Meyer was a member of the Lafayette City Council for 23 years and served as the body's president. In 2014, he ran for the Tippecanoe Superior Court 2 as a Democrat and was elected on November 4, 2014. In December 2025, Meyer announced he would not seek a third term and intended to retire at the end of 2026, marking 35 years of public service.

===Notable cases===
Meyer presided over the high-profile case of Natalia Grace, a Ukrainian-born girl whose adoptive American parents were charged with neglect after abandoning her. The case received international media coverage due to disputes over Barnett's actual age. In July 2024, Meyer sentenced a man to 40 years in prison following a fatal accidental shooting involving two young children in Lafayette.

==2026 shooting==
On January 18, 2026, at approximately 2:15 p.m., Meyer and his wife Kimberly were shot at their residence on Mill Pond Lane in Lafayette. According to police reports, an unidentified individual in a disguise knocked on the door and claimed to have found the couple's dog, before firing shots through the front door.

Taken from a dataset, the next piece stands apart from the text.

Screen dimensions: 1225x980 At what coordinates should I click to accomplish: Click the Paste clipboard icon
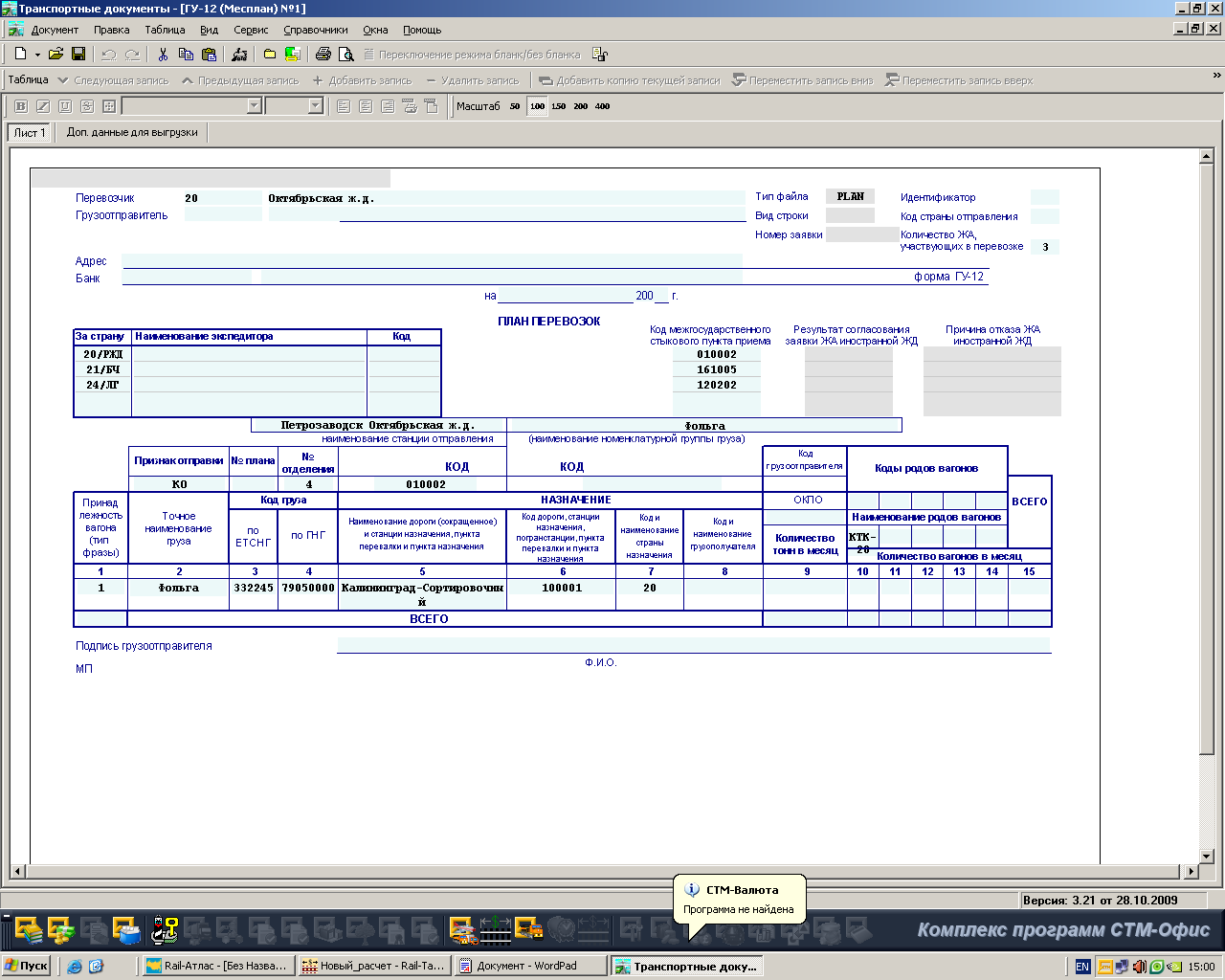click(209, 55)
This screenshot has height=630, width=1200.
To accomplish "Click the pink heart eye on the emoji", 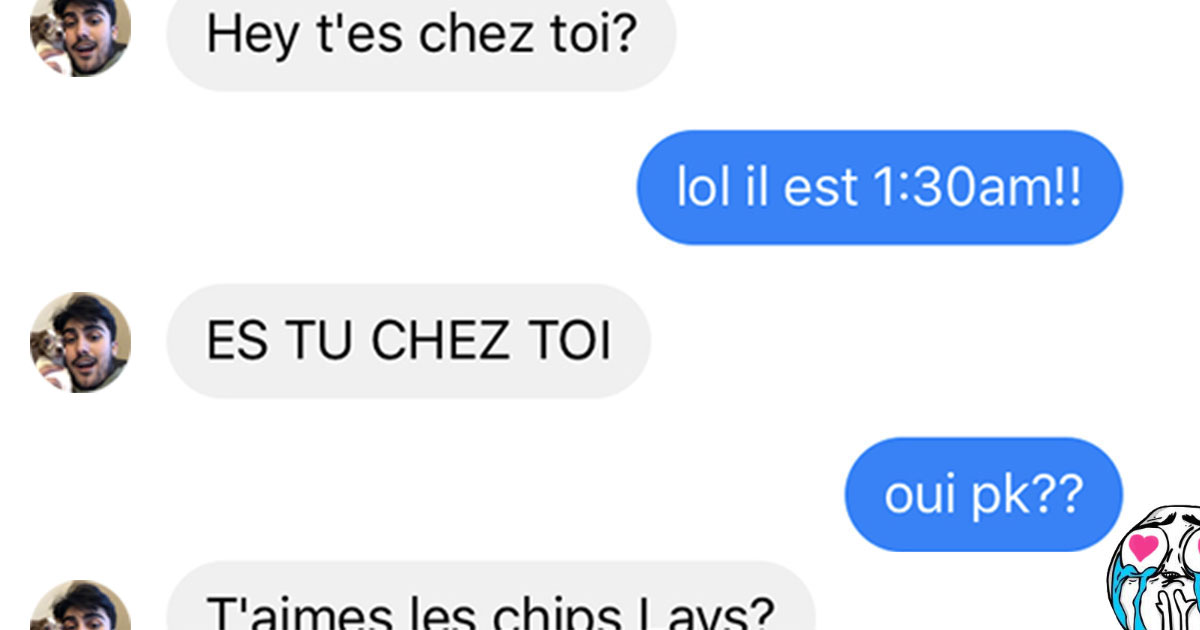I will coord(1142,549).
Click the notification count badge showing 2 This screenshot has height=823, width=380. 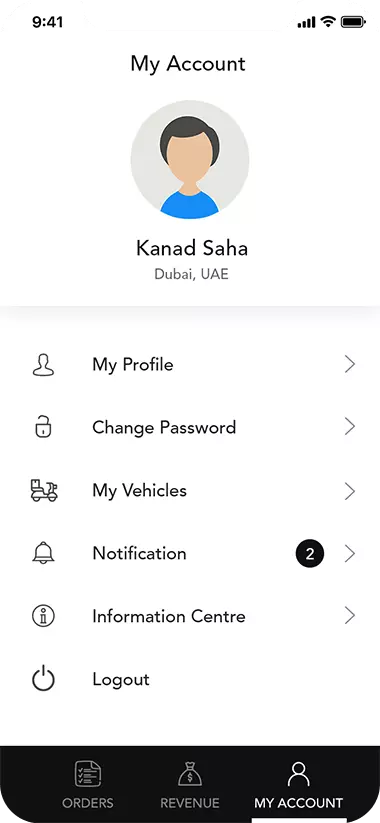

Meyer suffered a gunshot wound to the arm, while Kimberly Meyer was struck in the hip. Both were transported to a hospital and listed in stable condition. The shooting triggered a multi-agency investigation involving the Federal Bureau of Investigation (FBI), Indiana State Police, and local law enforcement. Following the attack, Indiana Supreme Court Chief Justice Loretta Rush issued a statewide alert advising all judges to remain vigilant regarding their personal security.
Five people were arrested on charges including attempted murder, conspiracy to commit murder, bribery and obstruction of justice.